Kandydaturę Barbary Dziuk do Rady Nadzorczej TOSiR-u zgłosił Arkadiusz Czech, burmistrz Tarnowskich Gór. Na walnym zgromadzeniu spółki, w której 100 proc. udziałów ma miasto, kandydatka została powołana do rady.
Sprawa wywołała burzę. Po pierwsze, miejscy radni nie mogą być członkami rad nadzorczych miejskich spółek, a zakaz ten dotyczy także ich współmałżonków. Co prawda Barbara Dziuk jest w radzie powiatu, ale jej mąż, Jerzy Dziuk, właśnie w radzie miejskiej.
Pojawiły się pytania, czy był jakiś związek pomiędzy decyzją Arkadiusza Czecha związaną z Barbarą Dziuk a głosowaniem nad wotum zaufania dla burmistrza, gdzie poparcia udzielili mu radni PiS, w tym wspomniany Jerzy Dziuk.

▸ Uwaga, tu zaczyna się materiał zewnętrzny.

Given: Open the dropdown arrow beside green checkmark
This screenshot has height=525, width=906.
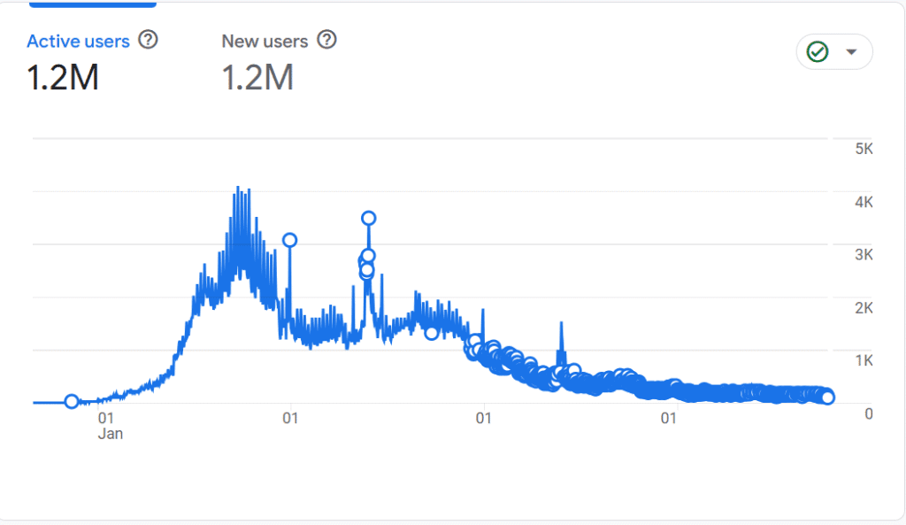Looking at the screenshot, I should (851, 52).
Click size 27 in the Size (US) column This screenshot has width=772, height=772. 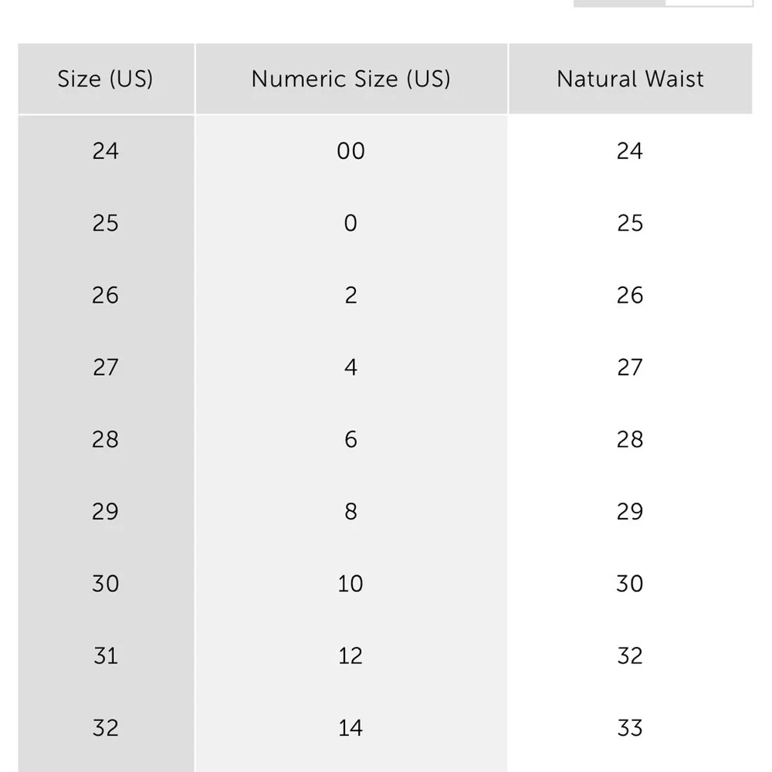coord(106,367)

W efekcie Barbara Dziuk z członkostwa w Radzie Nadzorczej TOSiR-u zrezygnowała. Jak powiedziała na sesji rady powiatu, nie uczestniczyła w żadnym posiedzeniu RN i nie podjęła ona żadnych decyzji z jej udziałem. – Zrezygnowałam, aby wykazać transparentność moich intencji – zaznaczyła.
Były też przeprosiny burmistrza Arkadiusza Czecha – za formalną pomyłkę, która nie powinna mieć miejsca. "Procedura weryfikacji kandydata do rady nadzorczej spółki nie wychwyciła wprowadzonych do ustawy o samorządzie gminnym zmian" – napisał burmistrz. Jednocześnie uważa, że merytorycznie to była dobra kandydatura.
Na tym jednak sprawa się nie skończyła. O jej wyjaśnienie organy ścigania poprosił miejski radny Krzysztof Bergier.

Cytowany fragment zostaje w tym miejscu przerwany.